Here’s another narrative snippet that accompanies the maps show at the Carco Theatre in Renton, reception April 23 (I’ll have an invite with directions/time as the date gets closer).
The Work Projects Administration or the WPA, came about in response to the financial disaster of 1929 that led to the Great Depression.
The WPA was then what we call now a “stimulus package” and a big one at that: when it ended in 1943, it was the nation’s number one employer.
The Administration was involved in a wide variety of projects that would be unthinkable today. The goal was simple and clear: keep America working. In line with that directive, the projects spanned every conceivable trade and endeavor, from theatre and music, to roads and bridges, to murals and parks, to municipal buildings and even movies.

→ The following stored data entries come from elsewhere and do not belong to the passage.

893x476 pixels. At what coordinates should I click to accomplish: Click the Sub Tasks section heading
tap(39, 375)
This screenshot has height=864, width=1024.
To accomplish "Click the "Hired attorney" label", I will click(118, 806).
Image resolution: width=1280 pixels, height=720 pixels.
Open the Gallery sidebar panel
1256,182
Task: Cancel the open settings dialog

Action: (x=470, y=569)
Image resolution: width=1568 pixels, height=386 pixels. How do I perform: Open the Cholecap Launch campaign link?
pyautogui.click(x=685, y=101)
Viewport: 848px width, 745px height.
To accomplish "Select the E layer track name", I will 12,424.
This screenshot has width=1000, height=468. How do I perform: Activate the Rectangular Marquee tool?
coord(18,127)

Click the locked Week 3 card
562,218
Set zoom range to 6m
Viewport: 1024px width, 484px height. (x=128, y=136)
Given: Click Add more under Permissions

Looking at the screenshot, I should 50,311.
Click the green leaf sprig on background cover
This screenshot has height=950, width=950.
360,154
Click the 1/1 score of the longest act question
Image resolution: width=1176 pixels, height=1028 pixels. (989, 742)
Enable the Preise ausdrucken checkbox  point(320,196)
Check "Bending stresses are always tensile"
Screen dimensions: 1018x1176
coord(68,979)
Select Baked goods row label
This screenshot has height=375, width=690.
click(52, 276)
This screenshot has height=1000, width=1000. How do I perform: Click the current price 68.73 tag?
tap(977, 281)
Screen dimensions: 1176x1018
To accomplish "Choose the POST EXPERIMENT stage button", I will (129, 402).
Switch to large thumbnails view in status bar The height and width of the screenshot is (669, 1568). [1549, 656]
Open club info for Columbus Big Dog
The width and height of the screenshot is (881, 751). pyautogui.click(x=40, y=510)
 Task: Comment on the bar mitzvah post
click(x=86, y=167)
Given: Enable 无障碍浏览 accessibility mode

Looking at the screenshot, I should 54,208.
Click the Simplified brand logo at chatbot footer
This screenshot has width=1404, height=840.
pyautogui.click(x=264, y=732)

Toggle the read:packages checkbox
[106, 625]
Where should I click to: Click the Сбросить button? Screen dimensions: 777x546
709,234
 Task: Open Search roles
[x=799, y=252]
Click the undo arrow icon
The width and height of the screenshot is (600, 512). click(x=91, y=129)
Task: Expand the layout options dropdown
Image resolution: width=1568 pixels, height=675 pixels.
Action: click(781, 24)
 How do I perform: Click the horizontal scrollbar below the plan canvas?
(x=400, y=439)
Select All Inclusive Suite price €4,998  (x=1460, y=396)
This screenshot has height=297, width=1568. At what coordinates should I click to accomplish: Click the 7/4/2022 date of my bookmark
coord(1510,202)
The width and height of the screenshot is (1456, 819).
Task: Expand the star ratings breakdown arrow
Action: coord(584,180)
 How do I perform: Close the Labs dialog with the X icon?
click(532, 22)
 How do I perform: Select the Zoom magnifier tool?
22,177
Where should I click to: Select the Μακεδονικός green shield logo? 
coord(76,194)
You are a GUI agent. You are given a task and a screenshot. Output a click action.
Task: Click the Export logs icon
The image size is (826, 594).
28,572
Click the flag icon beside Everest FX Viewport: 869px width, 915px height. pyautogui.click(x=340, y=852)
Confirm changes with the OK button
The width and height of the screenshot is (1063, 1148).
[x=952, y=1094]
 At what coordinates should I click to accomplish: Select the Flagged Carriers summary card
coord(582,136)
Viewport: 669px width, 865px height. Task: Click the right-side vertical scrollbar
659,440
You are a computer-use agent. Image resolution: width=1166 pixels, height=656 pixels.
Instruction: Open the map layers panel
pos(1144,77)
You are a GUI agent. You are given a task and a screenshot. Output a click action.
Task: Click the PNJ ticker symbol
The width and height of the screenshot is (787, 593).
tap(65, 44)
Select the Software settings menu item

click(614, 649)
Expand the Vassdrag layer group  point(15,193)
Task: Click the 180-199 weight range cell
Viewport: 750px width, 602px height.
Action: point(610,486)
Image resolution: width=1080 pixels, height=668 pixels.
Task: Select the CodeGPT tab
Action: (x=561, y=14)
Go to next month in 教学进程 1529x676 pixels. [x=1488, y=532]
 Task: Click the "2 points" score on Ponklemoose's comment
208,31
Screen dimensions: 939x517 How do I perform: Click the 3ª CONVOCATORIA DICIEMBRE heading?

Nearly every city in America today has some structure or installation that was funded with WPA grant money. Some of the projects in our region still resonate today: the Northwest School of artists founded by Mark Tobey with WPA funds included Morris Graves and Guy Anderson.
In my own West Seattle neighborhood, not a week goes by without a jog past the WPA logo embossed on the seawall where Lincoln Park meets the Puget Sound.
In the summer we walk to The Junction for an ice cream cone at the Husky Deli, a local favorite that survived the Depression thanks to a WPA grant to supply ice cream sandwiches to local public schools.